SINGAPORE (Reuters) - Singapore’s media regulator is investigating the screening of a political film that an opposition party said critically examines the city-state’s first prime minister, Lee Kuan Yew.
The film, “One Nation Under Lee”, was made by a group of political activists and looks at the rise of Lee and his relationship with the media, Chee Siok Chin, a senior member of the opposition Singapore Democratic Party (SDP), told Reuters.
It was screened to an audience of about 70 at an opposition party fundraising event last week, before Singapore’s media regulator interrupted the showing and took the film, said Chee, the event organiser.

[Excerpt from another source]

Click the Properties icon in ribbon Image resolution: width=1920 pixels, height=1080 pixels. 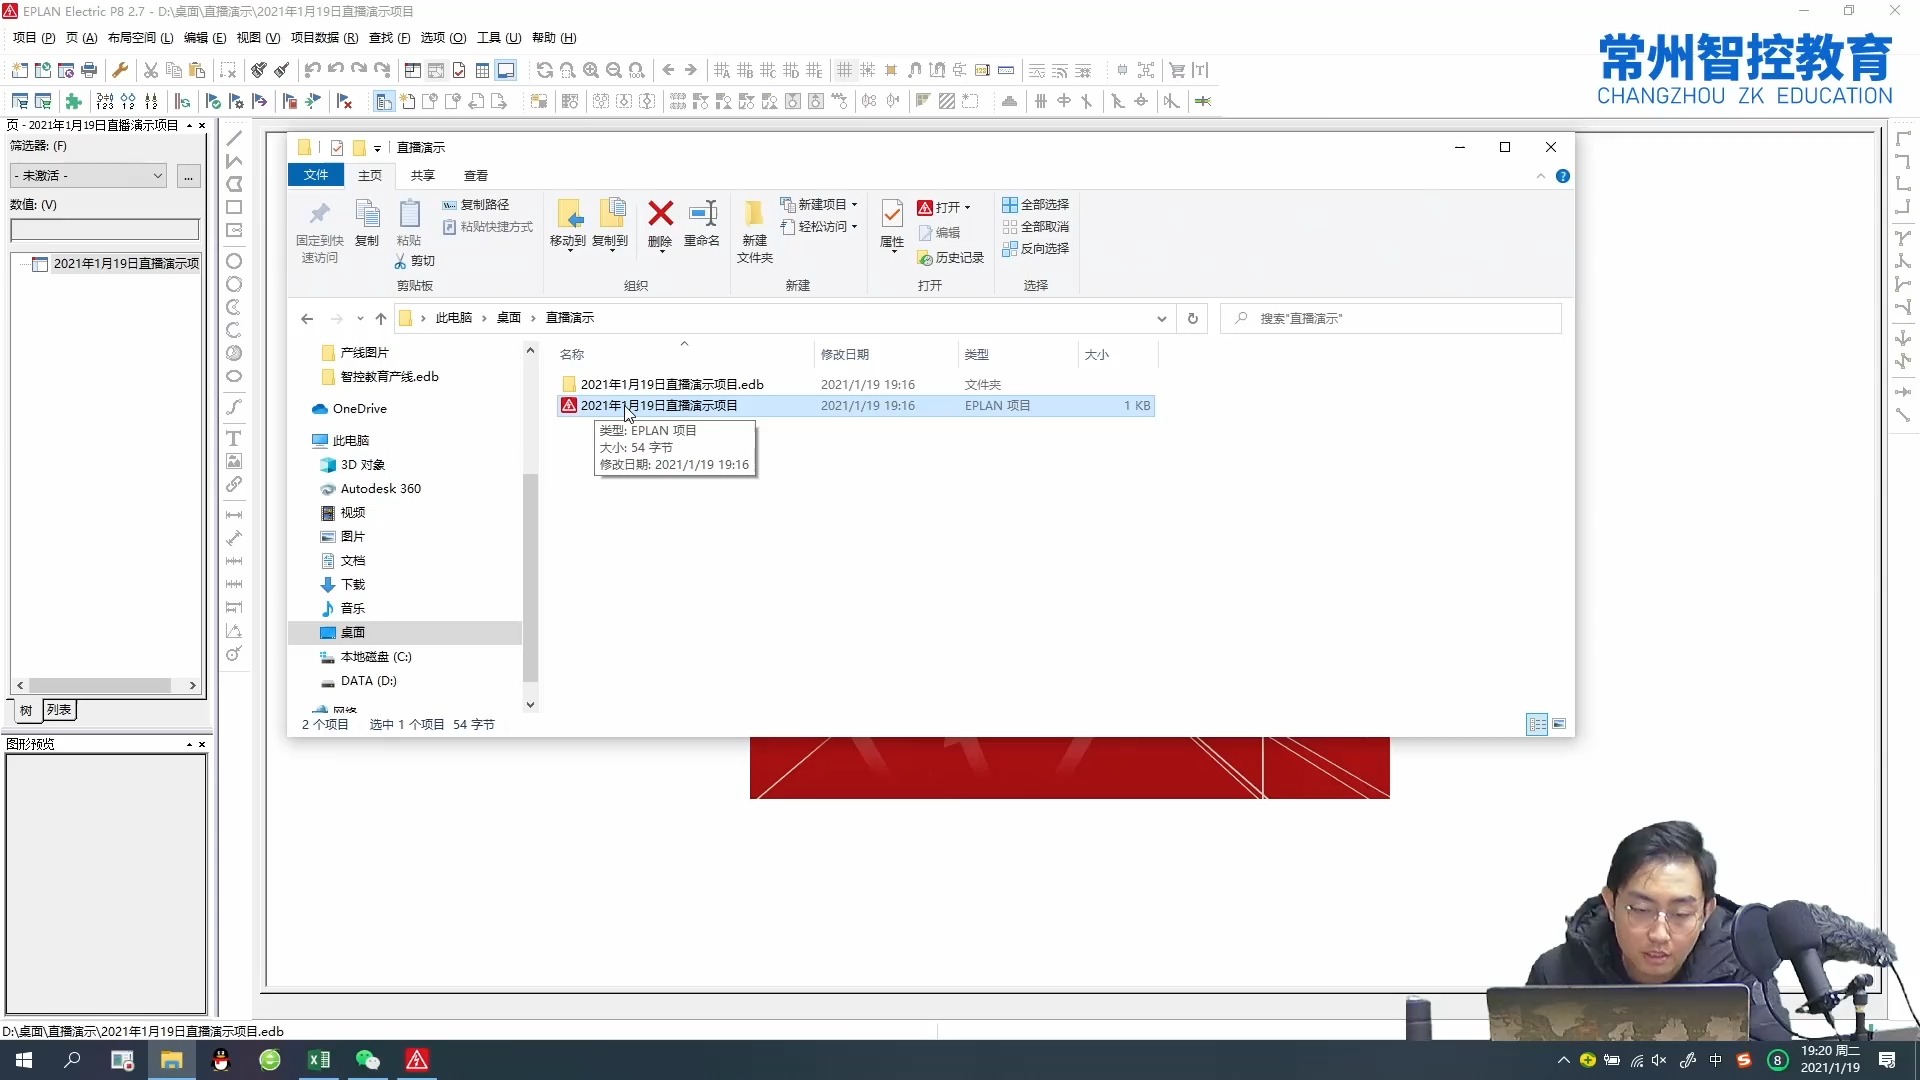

“After investigation, the Board of Film Censors (BFC) proceeded to serve a notice to the appropriate person that it would be an offence to screen a film that has not been submitted to the BFC for classification and that is not approved for exhibition,” Tan Chiu Kee of the BFC said in a statement late on Tuesday, adding that a copy had been handed to officials.
Singapore, which has been ruled by the People’s Action Party (PAP) for over 40 years, bans the production and screening of all political films, imposing a maximum fine of S$100,000 ($73,260) or a jail term of two years on those caught.
Lee Kuan Yew, 84, is credited with policies that have been critical to making Singapore one of the region’s most prosperous countries, but has been criticised by human rights groups for his use of lawsuits against political opponents and the media.